L’essai européen PREPARE [140] a évalué l’intérêt médical d’un panel pharmacogénétique de 12 gènes dans la prévention des effets indésirables médicamenteux. La stratégie évaluée reposait sur le génotypage des patients qui devaient recevoir une première prescription d’un médicament pour lesquels étaient connus un ou des variants génétiques de susceptibilité aux effets indésirables. En fonction du résultat du génotypage (présence ou non d’une interaction gène-médicament) un changement de traitement était envisagé. Le critère de jugement était la survenue d’un effet indésirable cliniquement pertinent au cours du suivi de 12 semaines. Cette stratégie était comparée à la pratique habituelle. Une réduction de la fréquence des effets indésirables a été notée dans la sous-population des patients chez lesquels une interaction gène-médicament était présente 152/725 (21·0%) versus 231/833 (27·7%) (odds ratio [OR] 0·70 [95% CI 0·54–0·91]; p=0·0075). Une réduction a aussi été obtenue sur la totalité des patients de l’étude (porteur ou non d’une interaction gène-médicament) 628/2923 (21·5%) versus 934/3270 (28·6%) (OR 0·70 [95% CI 0·61–0·79]; p <0·0001).

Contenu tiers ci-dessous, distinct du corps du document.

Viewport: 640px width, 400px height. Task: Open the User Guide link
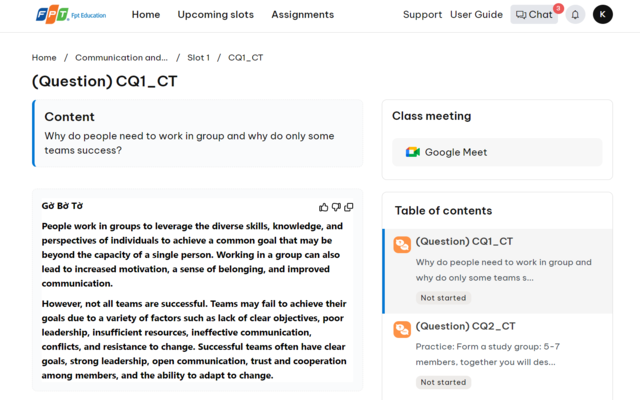tap(476, 15)
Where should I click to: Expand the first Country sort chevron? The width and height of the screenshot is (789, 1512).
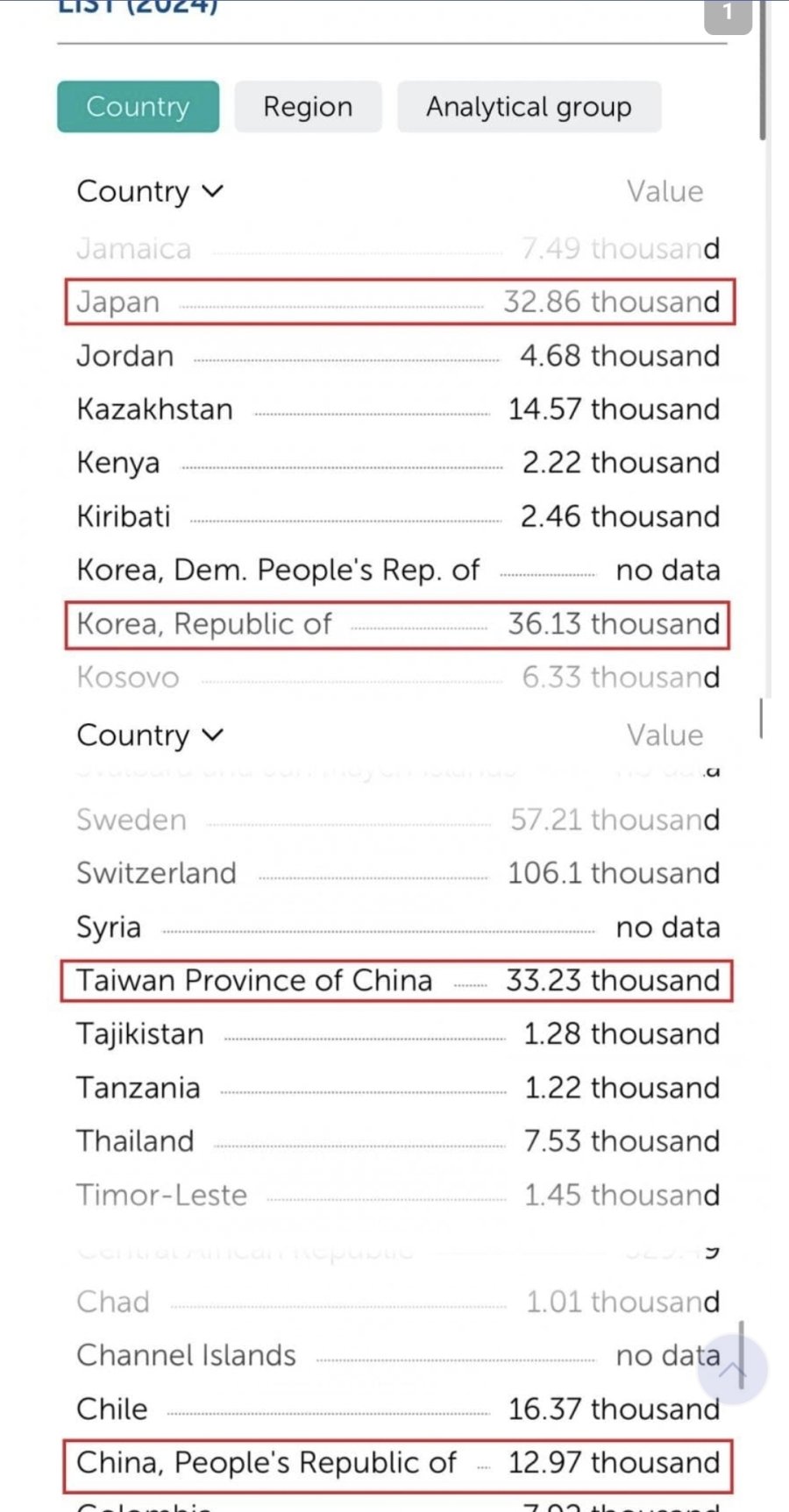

Cependant cet essai ne répond qu’à la moitié de la question. La possibilité d’une perte de bénéfice en switchant pour un autre traitement moins efficace n’est pas documentée. Or il s’agit d’un aspect essentiel de la problématique. Le but n’est pas d’avoir moins d’EI mais bien d’optimiser la balance bénéfice risque. L’aspect bénéfice est donc tout aussi primordial.

Cet aspect n’est pas documenté dans PREPARE et les résultats ne sont vraiment probants, en terme décisionnel, qu’en faisant l’hypothèse que pour les couples considérés toutes les alternatives thérapeutiques sont aussi efficaces les unes que les autres (tous les anticonvulsivants sont équivalents en efficacité, tous les antipsychotiques, tous les hypocholestérolémiants, etc.).

La prise en compte de cette double question impose donc soit la réalisation d’un essai de non-infériorité (comme dans l’essai du clopidogrel par Claassens [134] ) soit la démonstration d’un bénéfice clinique net en supériorité (et non pas en non-infériorité).

L’enjeu d’une évaluation rigoureuse de ces stratégies provient du fait que ces approches peuvent induire une perte de chance pour les patients en privant certains d’entre eux du traitement optimal de leur pathologie alors que le risque d’EI n’invalide pas le bénéfice clinique net chez eux. En effet chaque fois qu’un traitement est placé en tête dans la stratégie thérapeutique, cela a été fait sur la base d’une balance bénéfice risque favorable. Ainsi la possibilité d’EI ne remet pas en cause a priori le bénéfice net du traitement chez un patient particulier lorsque l’on instaure le traitement sauf si l’on est capable d’identifier avec une forte certitude ceux qui ont un surrisque suffisamment important pour contrebalancer le bénéfice. En effet ces tests ne discriminent jamais, sauf exception, en tout ou rien et sont le plus souvent que des marqueurs pronostiques et dans quelques cas des marqueurs prédictifs. Récuser certains patients uniquement sur l’aspect EI conduit à lui prescrire, dans beaucoup de domaines, le traitement précédent que l’on sait inférieur en balance bénéfice risque au traitement récusé, jusqu’à preuve du contraire pour ce patient. Il y a donc a priori une perte de chance induite par cette pratique sauf si un essai de haut de niveau de preuve démontre formellement le bénéfice clinique de cette approche. D’où l’importance de cette évaluation.